* **DATA EXTRACT**:
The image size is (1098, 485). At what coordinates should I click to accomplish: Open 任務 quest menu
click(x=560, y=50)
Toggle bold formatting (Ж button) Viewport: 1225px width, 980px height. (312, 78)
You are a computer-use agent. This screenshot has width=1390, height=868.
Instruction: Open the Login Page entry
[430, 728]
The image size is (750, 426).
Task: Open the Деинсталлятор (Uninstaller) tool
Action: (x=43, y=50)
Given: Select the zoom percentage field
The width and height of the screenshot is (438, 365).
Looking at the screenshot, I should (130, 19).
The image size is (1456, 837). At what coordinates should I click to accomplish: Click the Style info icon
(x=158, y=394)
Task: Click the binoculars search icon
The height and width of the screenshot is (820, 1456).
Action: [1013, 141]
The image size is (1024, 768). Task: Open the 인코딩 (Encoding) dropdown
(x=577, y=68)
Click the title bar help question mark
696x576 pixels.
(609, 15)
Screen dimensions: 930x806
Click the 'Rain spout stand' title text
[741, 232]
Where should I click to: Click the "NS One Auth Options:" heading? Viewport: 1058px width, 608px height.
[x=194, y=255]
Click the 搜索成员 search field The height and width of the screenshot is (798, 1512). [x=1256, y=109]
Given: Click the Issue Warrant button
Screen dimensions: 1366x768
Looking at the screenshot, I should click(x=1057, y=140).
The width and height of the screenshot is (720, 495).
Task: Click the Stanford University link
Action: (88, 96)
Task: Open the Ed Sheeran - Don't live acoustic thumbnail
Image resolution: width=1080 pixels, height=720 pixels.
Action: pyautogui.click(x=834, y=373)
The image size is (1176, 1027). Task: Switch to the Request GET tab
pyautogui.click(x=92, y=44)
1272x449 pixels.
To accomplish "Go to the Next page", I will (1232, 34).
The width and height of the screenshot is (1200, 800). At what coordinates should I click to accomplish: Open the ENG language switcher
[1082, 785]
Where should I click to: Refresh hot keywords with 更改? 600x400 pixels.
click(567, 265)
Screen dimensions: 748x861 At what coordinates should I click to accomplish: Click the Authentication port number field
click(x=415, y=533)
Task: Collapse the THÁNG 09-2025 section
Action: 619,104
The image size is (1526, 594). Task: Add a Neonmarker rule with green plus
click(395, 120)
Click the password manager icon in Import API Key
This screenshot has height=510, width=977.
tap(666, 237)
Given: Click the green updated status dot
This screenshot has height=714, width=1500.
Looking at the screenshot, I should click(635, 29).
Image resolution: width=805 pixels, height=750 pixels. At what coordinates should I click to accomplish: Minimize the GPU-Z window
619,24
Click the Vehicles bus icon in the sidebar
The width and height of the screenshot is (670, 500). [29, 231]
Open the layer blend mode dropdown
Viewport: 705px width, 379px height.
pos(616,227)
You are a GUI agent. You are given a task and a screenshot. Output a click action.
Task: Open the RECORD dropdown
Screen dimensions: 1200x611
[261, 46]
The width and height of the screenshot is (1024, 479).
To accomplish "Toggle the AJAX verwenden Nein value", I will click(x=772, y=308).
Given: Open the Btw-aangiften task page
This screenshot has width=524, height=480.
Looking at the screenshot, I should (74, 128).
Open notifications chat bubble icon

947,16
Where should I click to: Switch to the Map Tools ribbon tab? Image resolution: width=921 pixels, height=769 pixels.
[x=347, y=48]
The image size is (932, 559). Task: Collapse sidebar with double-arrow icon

* **REQUIRED WORK**: Output the lines from the one with "Given: Open the Btw-aangiften task page" to the final line of the entries above, exactly as they stand, please, and nothing else.

* **REPLY**:
Given: Open the Btw-aangiften task page
This screenshot has width=524, height=480.
Looking at the screenshot, I should (74, 128).
Open notifications chat bubble icon

947,16
Where should I click to: Switch to the Map Tools ribbon tab? Image resolution: width=921 pixels, height=769 pixels.
[x=347, y=48]
The image size is (932, 559). Task: Collapse sidebar with double-arrow icon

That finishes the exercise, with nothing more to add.